DIYers, has the closing of 3rd Ward left you thinking, WTF?
Tonight, skill-share network Brooklyn Brainery — along with CourseHorse, 319 Scholes and dozens of other skill-share organizations and art and co-working spaces — await you with open arms at a free event sponsored by Brooklyn Brewery. Local author and writing workshop instructor Robin Grearson organized the informal networking mixer, “What’s Next? Creating Community,” so that members of the now defunct 3rd Ward — a long-standing creative education network that suddenly shuttered its doors on October 8th amidst much controversy — could connect in person.
“I was following the story and my heart went out to this group of people,” explained Grearson. After the closing of 3rd Ward the Brooklyn blogosphere erupted with pissed-off members who felt they had been misled and ripped off by the owner of the creative collective, Jason Goodman. However, what made more of an impression on Grearson were all the organizations and individuals who offered a helping hand to the 3rd Ward community.
Grearson decided she could contribute to the recovery effort by organizing a gathering of all the people and organizations who were willing to help out. “It would be not only great for them to hear about everyone who wants to throw free stuff their way, but it would also help this community begin to move forward, because they just didn’t really have an opportunity to get together and even just make sure they had each other’s contact info,” she said.
Grearson teamed up with Brooklyn Brainery to coordinate tonight’s event, which starts at 7:30 p.m. and runs until 9:30 at Brooklyn Brewery’s tasting room.
“My goal is to try to create a community opportunity for people — if they want to talk to someone they can, if they don’t, it doesn’t matter. I was trying to avoid creating a platform where anyone will be trying to sell to a bunch of people,” Grearson said. “There’s a whole lot of individuals who want to contribute to making something good come out of this bad thing, and so I’m just trying to facilitate that.”
- - -
#### Requirements
(A) Answer these questions from the article about the 3rd Ward mixer:
(i) On what date did 3rd Ward shut its doors?
(ii) Which company sponsors the free event?
(iii) Where is the event held, and during what hours?
(B) Write a continuation of the article about the 3rd Ward mixer, beginning after its final quotation from Grearson.
The data are separate material and have no connection to the article about the 3rd Ward mixer.

Items from a data source:
- - -
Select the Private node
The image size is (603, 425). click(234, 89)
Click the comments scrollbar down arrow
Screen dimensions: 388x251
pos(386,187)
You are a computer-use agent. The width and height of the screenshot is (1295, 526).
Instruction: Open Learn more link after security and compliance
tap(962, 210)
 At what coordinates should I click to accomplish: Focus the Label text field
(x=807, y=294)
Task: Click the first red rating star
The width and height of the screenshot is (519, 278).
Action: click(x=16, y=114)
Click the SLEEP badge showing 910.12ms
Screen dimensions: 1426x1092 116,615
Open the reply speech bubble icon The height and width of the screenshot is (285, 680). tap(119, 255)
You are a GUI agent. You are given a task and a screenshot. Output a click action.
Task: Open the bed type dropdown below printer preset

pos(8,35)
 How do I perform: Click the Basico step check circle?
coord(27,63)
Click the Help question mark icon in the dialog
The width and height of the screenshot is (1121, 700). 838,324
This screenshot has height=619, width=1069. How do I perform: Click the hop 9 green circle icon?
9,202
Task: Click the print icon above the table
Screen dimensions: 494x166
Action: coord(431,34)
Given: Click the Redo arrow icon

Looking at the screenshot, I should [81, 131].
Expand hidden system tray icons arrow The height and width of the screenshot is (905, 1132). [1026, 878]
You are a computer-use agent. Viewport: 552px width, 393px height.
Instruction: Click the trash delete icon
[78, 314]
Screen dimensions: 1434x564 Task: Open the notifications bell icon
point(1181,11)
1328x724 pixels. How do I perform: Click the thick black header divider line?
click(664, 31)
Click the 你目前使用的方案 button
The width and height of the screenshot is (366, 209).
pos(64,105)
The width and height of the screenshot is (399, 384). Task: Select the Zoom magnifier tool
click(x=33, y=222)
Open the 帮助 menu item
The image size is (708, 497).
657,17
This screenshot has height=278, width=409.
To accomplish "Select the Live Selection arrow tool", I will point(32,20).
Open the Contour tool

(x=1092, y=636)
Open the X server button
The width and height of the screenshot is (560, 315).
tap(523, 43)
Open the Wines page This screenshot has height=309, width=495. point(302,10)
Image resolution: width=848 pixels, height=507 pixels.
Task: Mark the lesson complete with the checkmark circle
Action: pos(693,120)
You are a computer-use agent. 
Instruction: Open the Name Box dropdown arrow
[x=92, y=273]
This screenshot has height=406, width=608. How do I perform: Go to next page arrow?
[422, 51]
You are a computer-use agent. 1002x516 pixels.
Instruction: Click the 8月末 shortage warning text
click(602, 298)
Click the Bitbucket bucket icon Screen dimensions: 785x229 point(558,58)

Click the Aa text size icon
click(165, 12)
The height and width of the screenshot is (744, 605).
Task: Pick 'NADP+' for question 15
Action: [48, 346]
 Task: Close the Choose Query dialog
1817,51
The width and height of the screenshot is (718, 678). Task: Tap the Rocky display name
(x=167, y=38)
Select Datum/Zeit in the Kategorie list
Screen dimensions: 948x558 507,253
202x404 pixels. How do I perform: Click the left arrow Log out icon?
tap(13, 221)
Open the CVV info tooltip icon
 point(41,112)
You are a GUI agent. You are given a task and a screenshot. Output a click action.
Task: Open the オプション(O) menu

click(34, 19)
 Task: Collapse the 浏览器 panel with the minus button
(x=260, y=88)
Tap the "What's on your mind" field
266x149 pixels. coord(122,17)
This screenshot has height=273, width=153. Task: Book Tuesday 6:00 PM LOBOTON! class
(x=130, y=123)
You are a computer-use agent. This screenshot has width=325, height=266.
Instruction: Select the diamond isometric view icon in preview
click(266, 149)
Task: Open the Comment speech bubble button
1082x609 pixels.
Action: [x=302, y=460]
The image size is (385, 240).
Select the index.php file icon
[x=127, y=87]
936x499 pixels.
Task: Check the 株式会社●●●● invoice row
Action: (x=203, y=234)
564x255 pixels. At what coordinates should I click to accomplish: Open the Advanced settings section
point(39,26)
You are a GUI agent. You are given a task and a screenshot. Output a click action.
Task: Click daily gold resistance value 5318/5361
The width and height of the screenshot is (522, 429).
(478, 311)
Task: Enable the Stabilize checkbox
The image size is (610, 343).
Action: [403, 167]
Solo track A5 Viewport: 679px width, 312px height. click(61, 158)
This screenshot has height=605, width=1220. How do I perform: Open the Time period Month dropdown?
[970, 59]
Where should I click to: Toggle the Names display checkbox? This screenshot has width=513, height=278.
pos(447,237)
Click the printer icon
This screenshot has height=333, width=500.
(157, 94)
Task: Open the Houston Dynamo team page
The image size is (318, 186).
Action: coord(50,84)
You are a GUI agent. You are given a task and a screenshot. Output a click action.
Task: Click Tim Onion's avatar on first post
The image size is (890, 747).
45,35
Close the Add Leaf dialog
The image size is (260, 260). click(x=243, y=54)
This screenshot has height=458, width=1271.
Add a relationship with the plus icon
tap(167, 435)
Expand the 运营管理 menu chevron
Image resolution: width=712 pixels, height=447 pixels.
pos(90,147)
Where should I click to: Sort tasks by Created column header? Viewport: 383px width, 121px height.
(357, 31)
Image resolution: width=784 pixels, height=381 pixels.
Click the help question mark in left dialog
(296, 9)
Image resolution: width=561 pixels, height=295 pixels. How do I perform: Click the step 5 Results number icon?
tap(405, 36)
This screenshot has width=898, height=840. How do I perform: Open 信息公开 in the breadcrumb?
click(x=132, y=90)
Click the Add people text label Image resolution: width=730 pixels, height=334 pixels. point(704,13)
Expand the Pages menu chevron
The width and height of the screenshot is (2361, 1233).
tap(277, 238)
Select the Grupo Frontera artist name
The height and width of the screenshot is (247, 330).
- - -
#### Task-by-task answers
(A)
(i) October 8th
(ii) Brooklyn Brewery
(iii) In Brooklyn Brewery's tasting room, from 7:30 p.m. until 9:30

(B)
As to the lessons that can be learned from 3rd Ward’s closing, Grearson explained, “I feel that one of those things that 3rd Ward was trying to sell in its memberships is community, and I think that we don’t need that to be sold to us. I think we can create it.” Grearson spoke to 3rd Ward’s botched attempt to commodify a creative community: “It wasn’t theirs to sell, really. So this does feel a little bit like taking it back, and going forward, like this is a blank canvas.”
A creative start-up founded by Jason Goodman and Jeremy Lovitt back in 2006, 3rd Ward offered classes and studio spaces aimed at Brooklyn artists and creatives. Over the next several years the company grew into the massive, over-extended venture it was at the time of its closure. The creative corporation’s expansion was funded by what New York magazine called “a slow, random, party-fueled growth.”
Hyperallergic chronicled the owners’ muck-ups over the years, highlighting the organization’s “frighteningly anemic cash flows,” and outlining the shady profiteering 3rd Ward’s rotating cast of investors engaged in while at the helm. Often students and instructors suffered from what was seemingly a business experiencing growing pains, while 3rd Ward leadership only benefited from the “organization’s weird but skyward trajectory.” For example, Gothamist reported that while Jason Goodman’s “3rd Ward enterprise went into a financial tailspin, that he and his wife kept busy decorating a very charming pair of houses on Montauk that he bought this year for over $700,000.”
On October 8, 3rd Ward members found the doors to the building locked, Gothamist reported. No announcement was made until the night of October 9, when members received an email instructing them to pick up their belongings from the building before the official closure the following day. The company also announced that paying members would not be receiving refunds.
3rd Ward’s closure came as a serious shock to most members. From outward appearances the company seemed to be doing quite well — having just announced pop-ups at Chelsea Market, an expansion to Philadelphia, and maintaining a pristine studio space in Brooklyn. In 2010 the Times characterized the company as a “thriving” arts and design collective.
However 3rd Ward’s downfall wasn’t surprising for everyone. One former employee of the company wrote an e-mail to Free Williamsburg, describing Jason Goodman as “a selfish, duplicitous crook disguised as a pioneering leader of the Brooklyn arts/hipster community.”
Goodman, the only guy left at the helm after co-founder Lovitt and his successor Besso both left the company in 2008 and 2010 respectively, explained to the Times that the closure resulted from “a short-term liquidity issue, and we unfortunately ran out of time.” A few days later, Goodman sat down for an interview with the Village Voice in what looked like an attempt to clear his name following days of angry backlash. Yet Goodman still resisted providing any real answers as to the lack of transparency in the company’s failure and why the shut down happened so abruptly.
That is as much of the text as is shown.